Dataset records.
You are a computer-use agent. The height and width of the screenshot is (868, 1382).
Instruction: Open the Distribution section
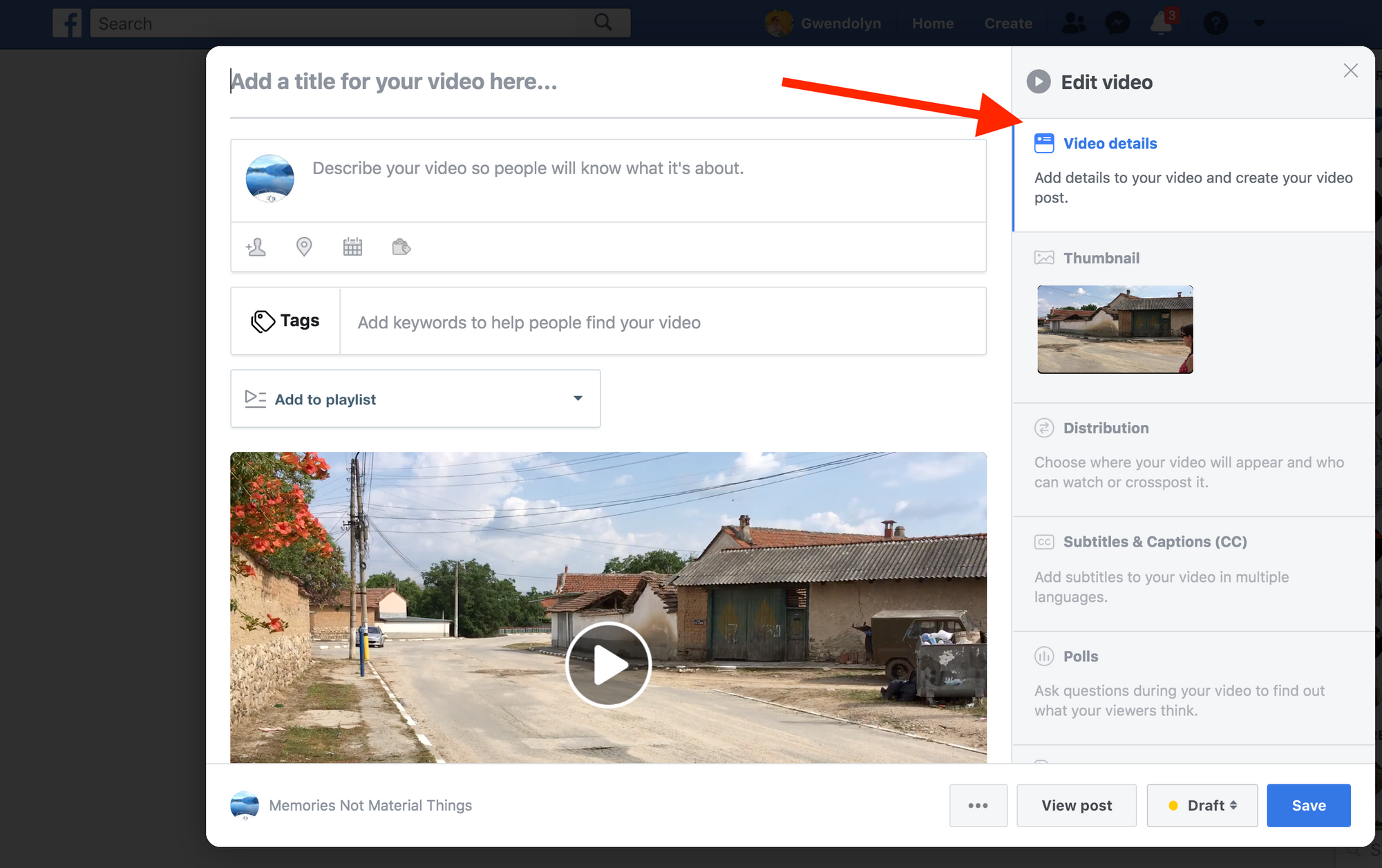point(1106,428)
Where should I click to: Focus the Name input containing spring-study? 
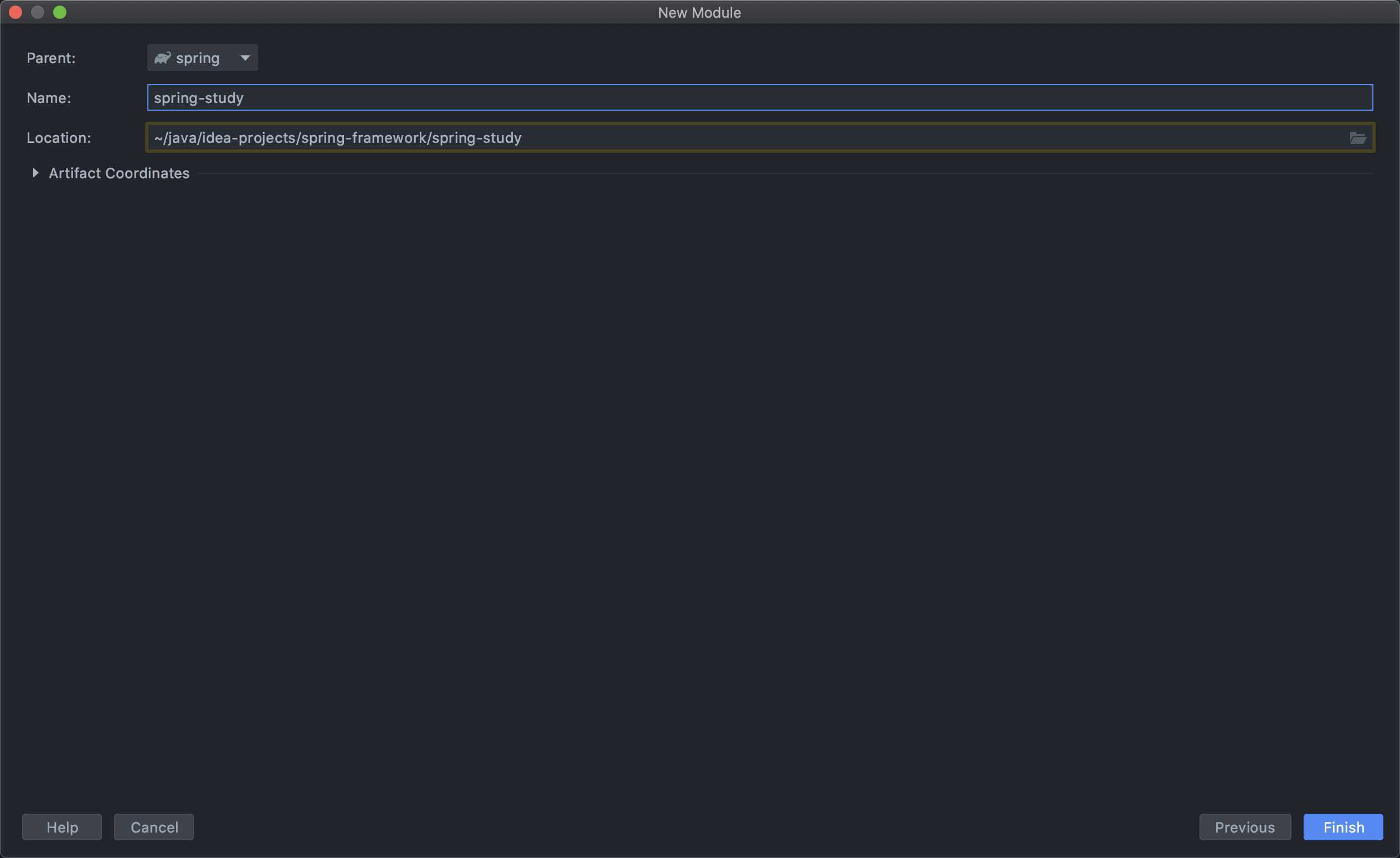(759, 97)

What you are asked to do. Repeat the records word for word. Any picture in them should be left out.

Response to this exercise.
You are a computer-use agent. The height and width of the screenshot is (868, 1382).
Instruction: Open the Distribution section
point(1106,428)
Where should I click to: Focus the Name input containing spring-study? 
(759, 97)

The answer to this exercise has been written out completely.